MATERIAL PROVIDED
◇ ◇ ◇ ◇ ◇ ◇ ◇

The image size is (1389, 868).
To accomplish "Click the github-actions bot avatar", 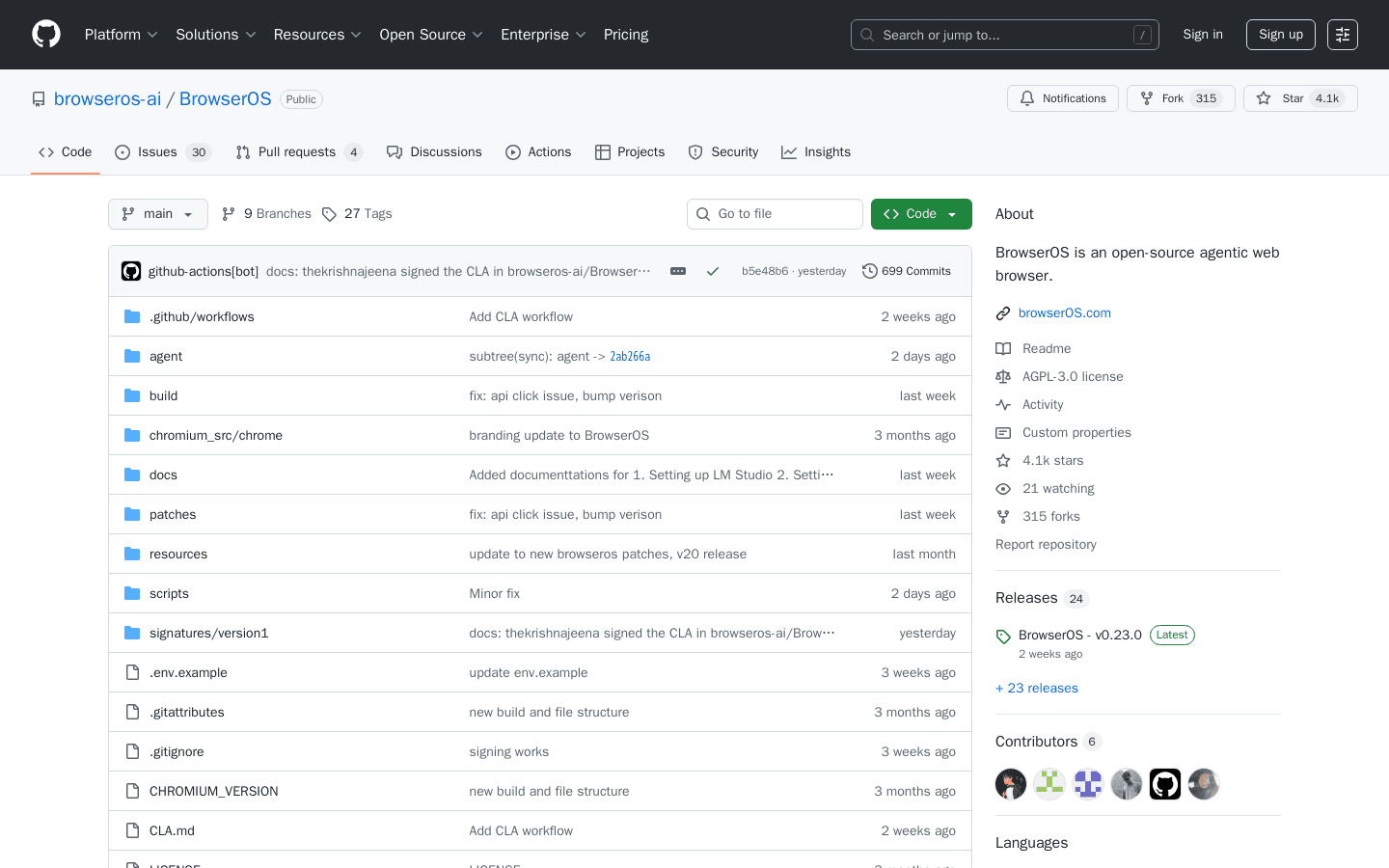I will click(130, 271).
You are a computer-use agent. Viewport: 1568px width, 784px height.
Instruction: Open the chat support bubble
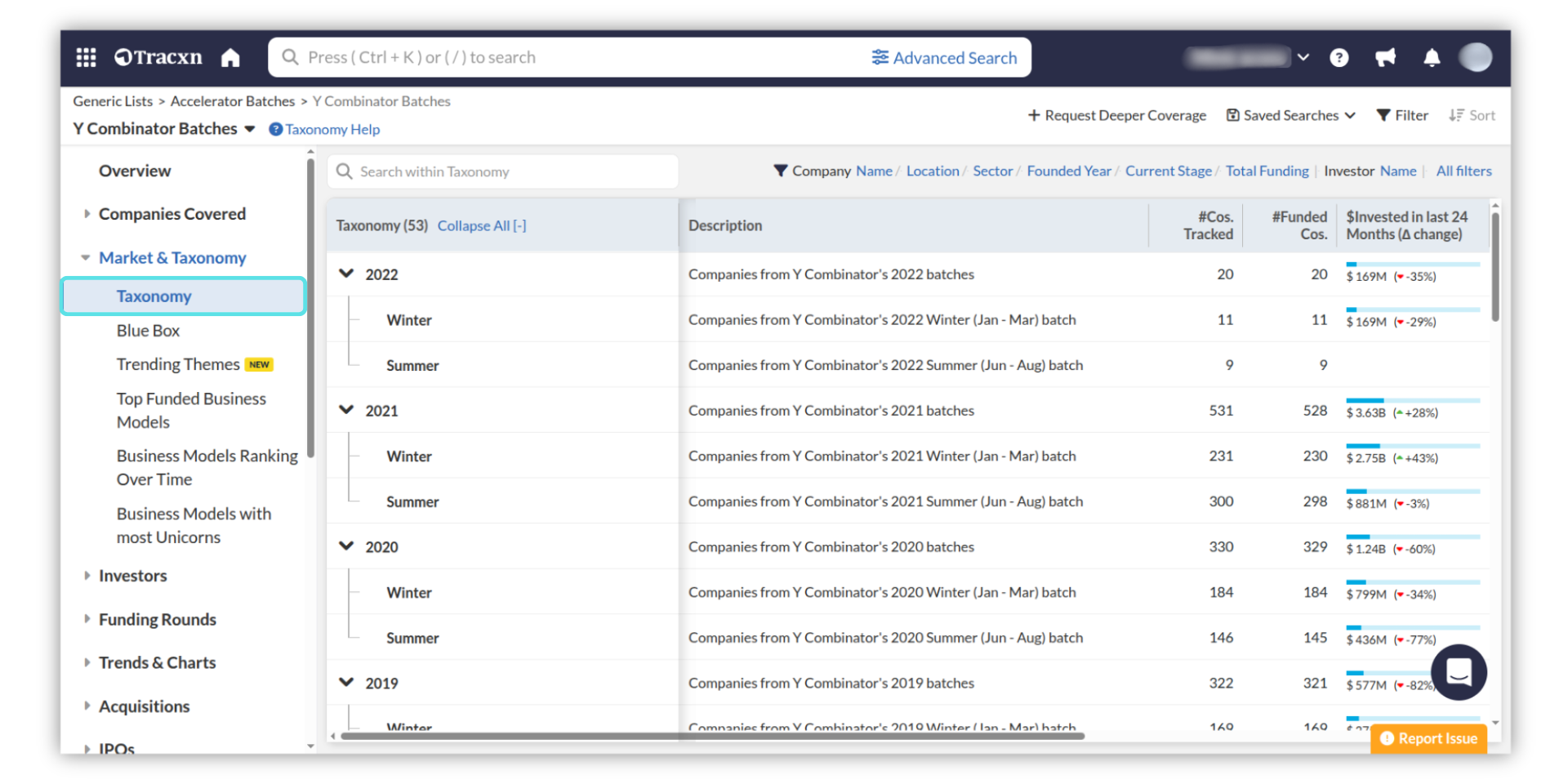point(1458,672)
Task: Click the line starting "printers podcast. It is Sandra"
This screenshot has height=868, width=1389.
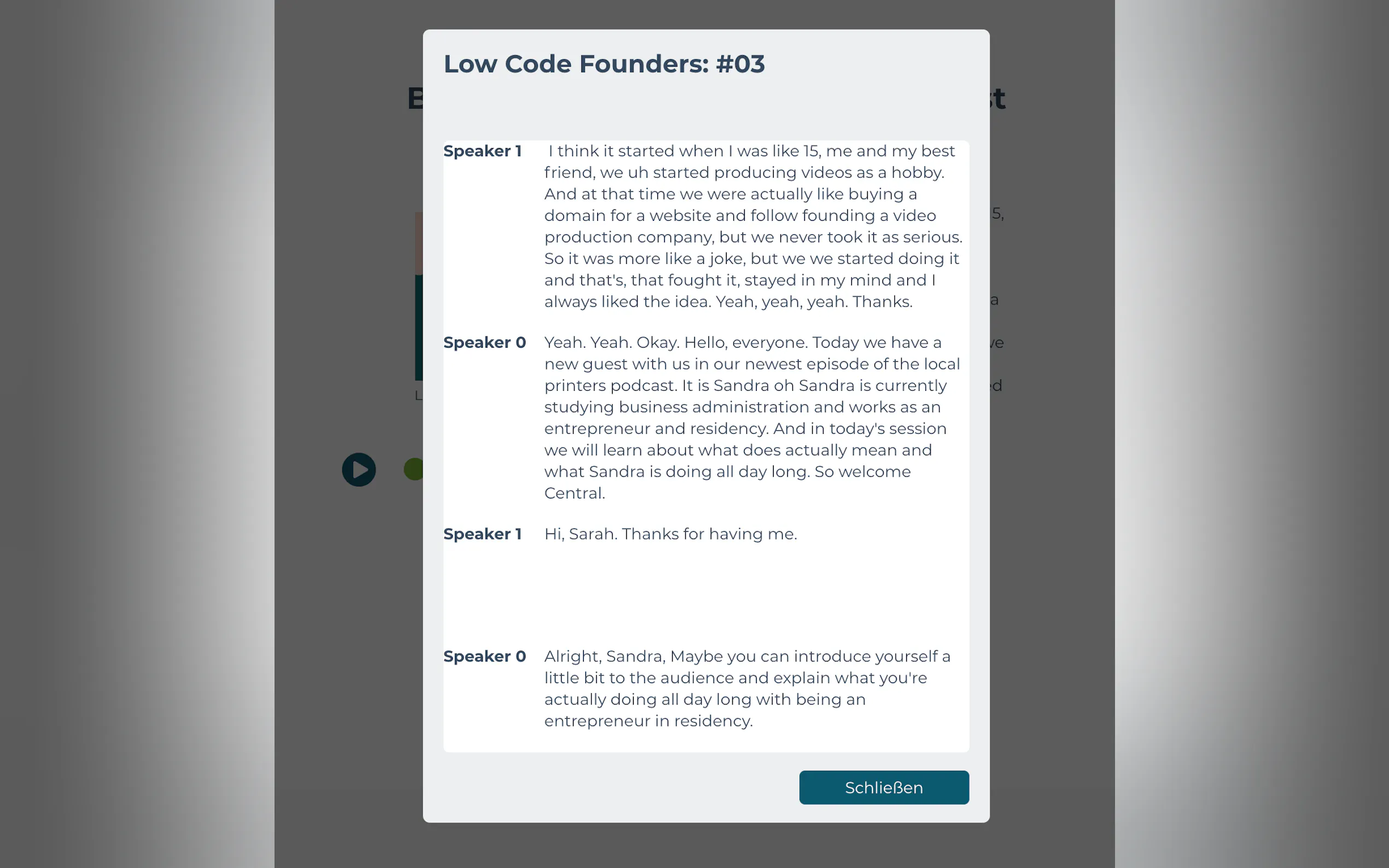Action: tap(745, 386)
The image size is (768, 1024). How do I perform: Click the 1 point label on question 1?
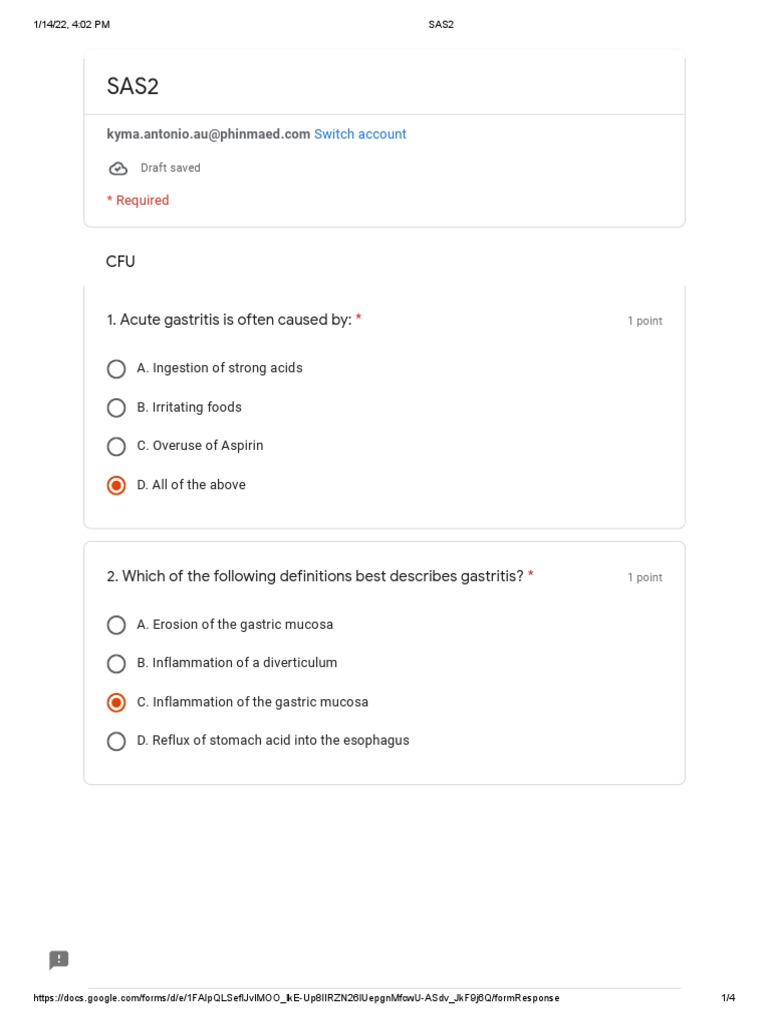pos(644,321)
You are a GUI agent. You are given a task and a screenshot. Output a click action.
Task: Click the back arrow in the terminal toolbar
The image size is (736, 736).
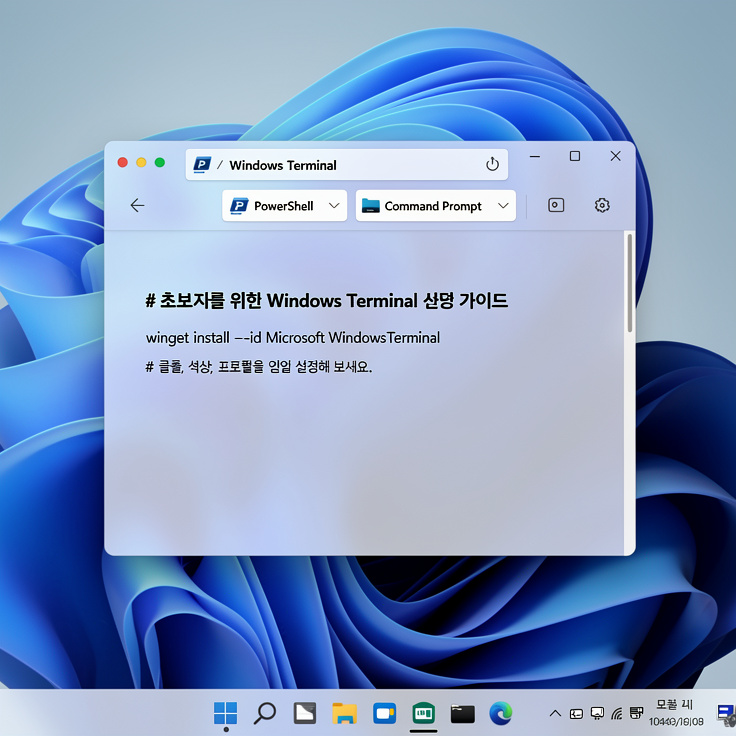pyautogui.click(x=137, y=205)
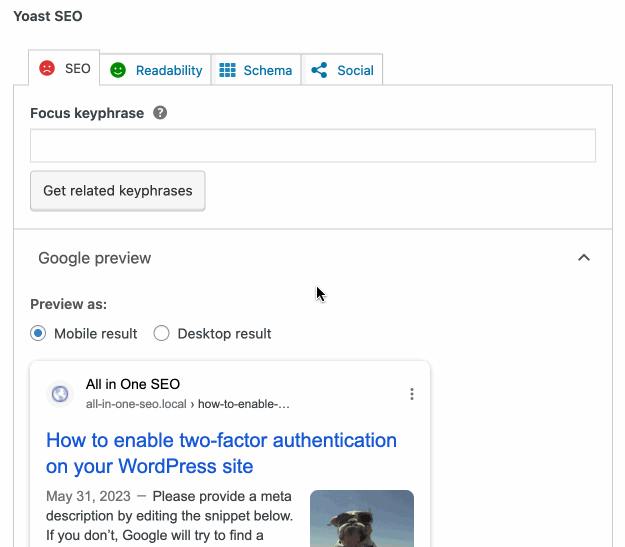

◇ ◇ ◇ ◇ ◇ ◇ ◇

TASK INSTRUCTIONS
Could you copy out the rows above word for word, from the line containing "Task: Click the line" through the last of the rows, including both ends and omitting the pictures?

ANSWER BELOW
Task: Click the line starting "printers podcast. It is Sandra"
This screenshot has height=868, width=1389.
Action: tap(745, 386)
The image size is (768, 1024). How do I perform: Click the 1 point label on question 1?
pos(644,321)
You are a GUI agent. You are given a task and a screenshot. Output a click action.
Task: Click the back arrow in the terminal toolbar
The image size is (736, 736).
pyautogui.click(x=137, y=205)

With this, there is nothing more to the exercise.